In this investigation, the experiments were designed using the Taguchi method for X-ray images of the knee, and the performance of the model was verified by determining the optimized conditions that yielded the best segmentation results using a convolutional neural network. In the experimental results obtained for the Taguchi method, when the architecture is Dilated-Resnet, the optimizer is Adam, and the learning rate is 0.001, the highest dice coefficient was obtained. By analyzing the response table and interaction matrix, the experimental results were verified and the aforementioned conditions resulted in the best results.

In addition, Bland-Altman plot analysis was performed by comparing the results of the best performance condition of Dilated-Resnet, Adam, and 0.001 to the results of manual segmentation. It was determined that most of the values were within the standard deviation and it was thus established that the deep learning model can be useful.

As a result of deep learning, the result for the tibia was lower than that for the Femur. This is due to the flat and complex structure of the tibia and the presence of the fibula. It was possible to obtain good results using only 530 images, but this might be insufficient data for deep learning. Therefore, it is necessary to collect additional images of various patients.

Both femur and tibia, Run-9 and Run-15 conditions were unable to segment the knee. In Run-3 and Run-12 which have the same conditions for the architecture and optimizer, the dice coefficient was 0.951 for the femur and 0.923 for the tibia. Therefore, it is considered that the learning rate applied to the Run-9 and Run-15 conditions is low for knee segmentation. Run-16 exhibited lower dice coefficients of 0.245 and 0.106 for the femur and tibia, respectively. It was also determined to have a low learning rate. This is because the case of Run-4 with the same architecture and optimizer, but a different learning rate yielded the dice coefficients of 0.738 and 0.610, respectively. Using the Taguchi method, low-performing conditions were determined to be effective and it is better to avoid Run-9, 15, and 16. If additional variables such as the loss function are added in the future, it is thought that a more optimized division result could be obtained under various conditions.
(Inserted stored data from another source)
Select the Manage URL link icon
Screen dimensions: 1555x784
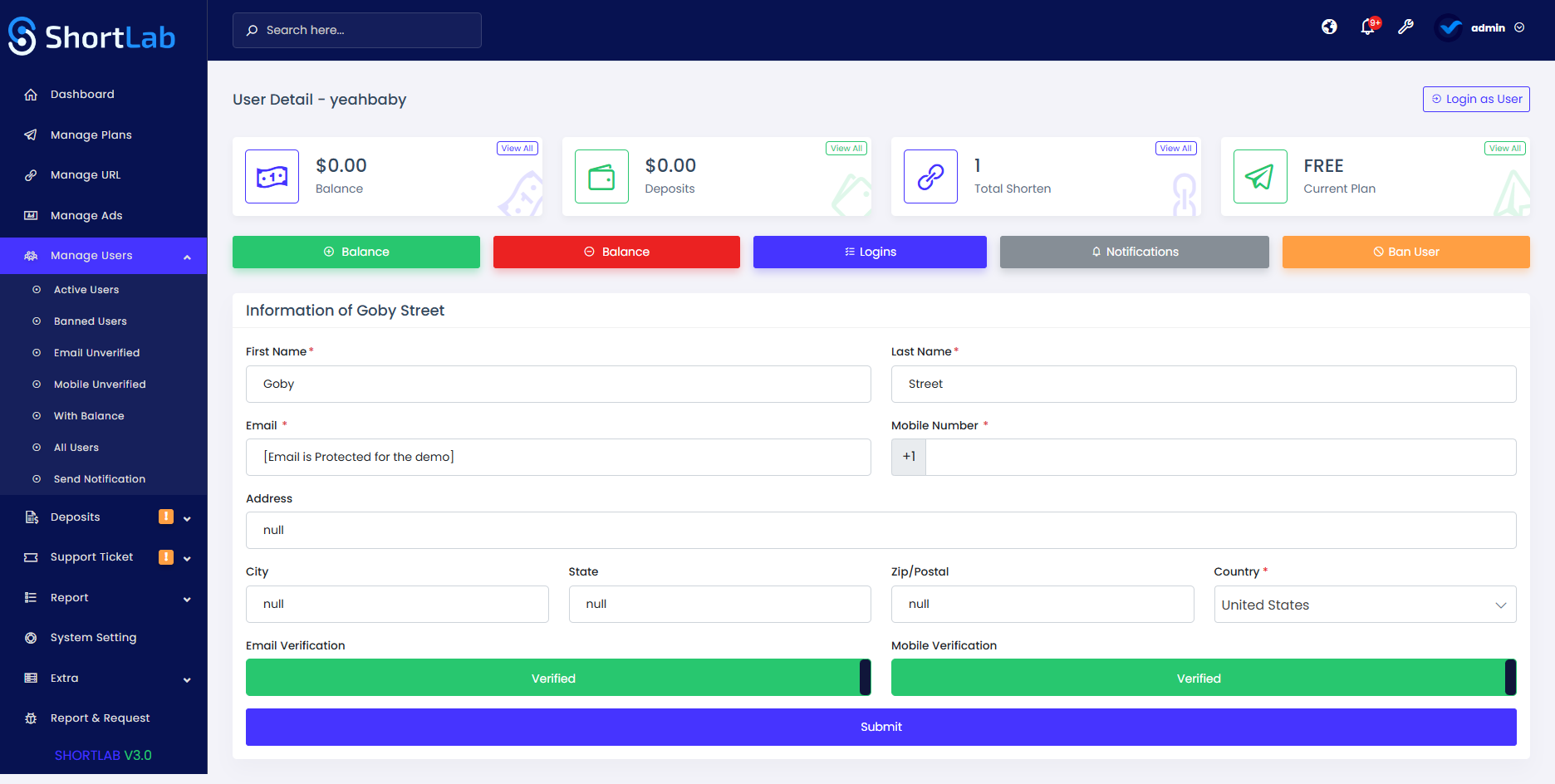31,174
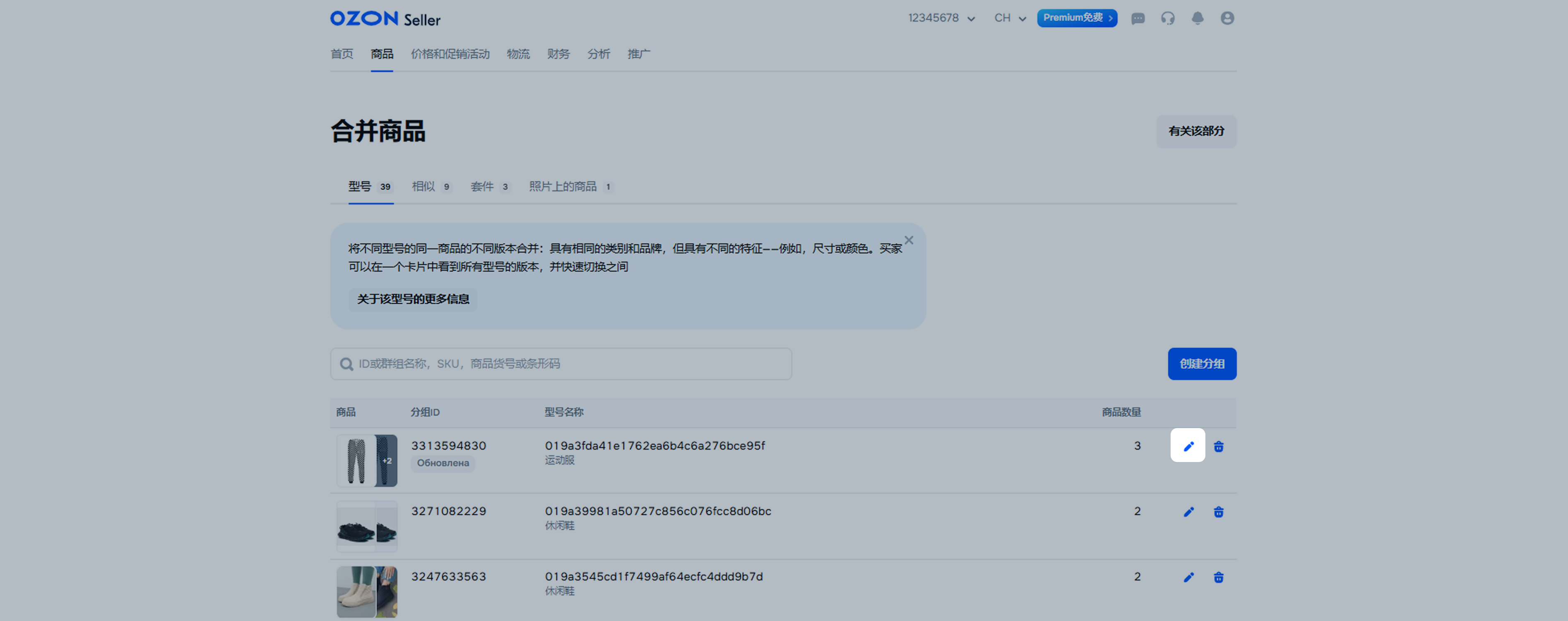Open the user profile icon
This screenshot has height=621, width=1568.
click(1227, 18)
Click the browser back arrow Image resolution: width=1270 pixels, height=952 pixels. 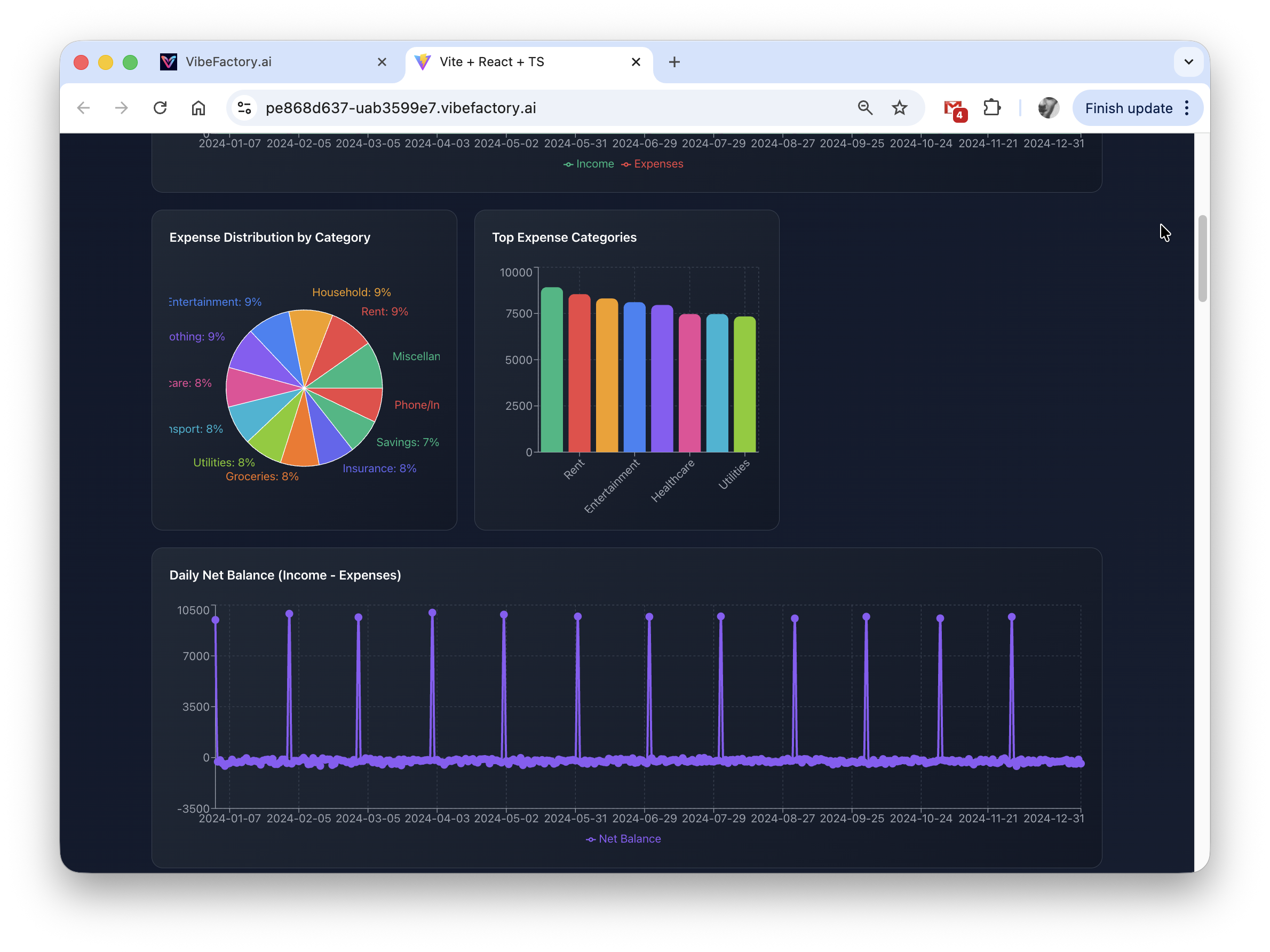point(83,108)
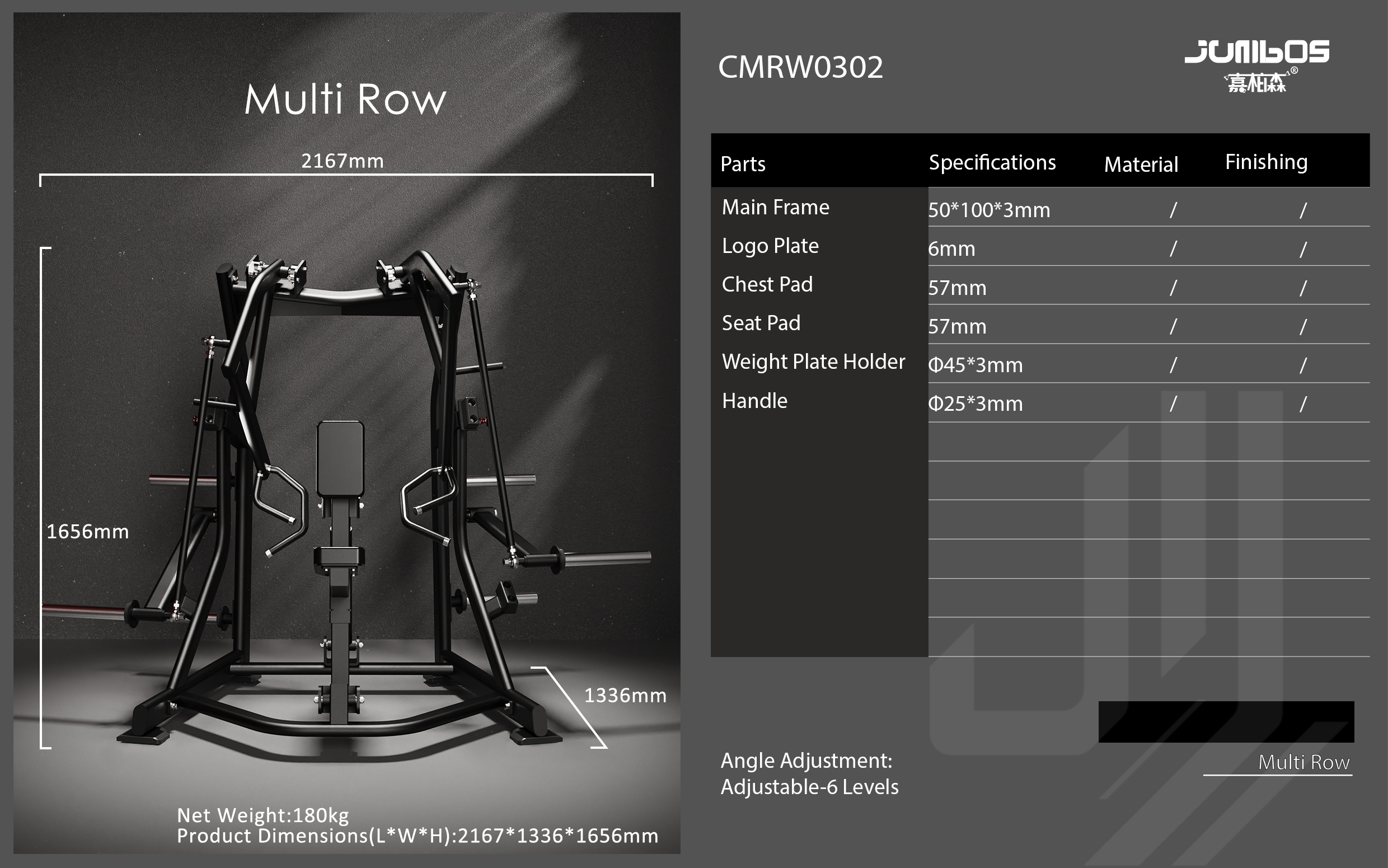Click the Angle Adjustment text

[x=806, y=761]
In general, when considering various architectures and parameters in deep learning research, it is necessary to experiment with all possible combinations, and experimenting with all combinations requires a lot of time and effort. On the other hand, using the Taguchi method, it is possible to efficiently derive the best combination of architectures and parameters while reducing unnecessary experiments.

In conclusion, the correlation between architecture, optimizer, and learning rate was considered in this study. These are the main variables of deep learning in knee segmentation. For the three conditions in both the femur and tibia, 54 times of deep learning is required. However, 36 times are required in the case of the Taguchi method. As such, the best-optimized conditions could be derived. If additional studies are performed, statistical analysis using variance analysis or the Taguchi method by adding other parameters can be used to obtain more accurate results. The method proposed in this paper can be helpful in determining the correct margins for the femur and tibia and can be the basis for developing an automatic diagnosis algorithm for orthopedic disease.

Data Availability

The datasets analyzed during this study are available from the corresponding author on request.

Conflicts of Interest

The authors declare that there is no conflict of interest regarding the publication of this article.

Authors’ Contributions

Young Jae Kim and Seung Ro Lee contributed equally to this work.

Acknowledgments

This work was supported by the Gachon Gil Medical Center (grant number FRD2017-11, grant number FRD2019-11-02(3)).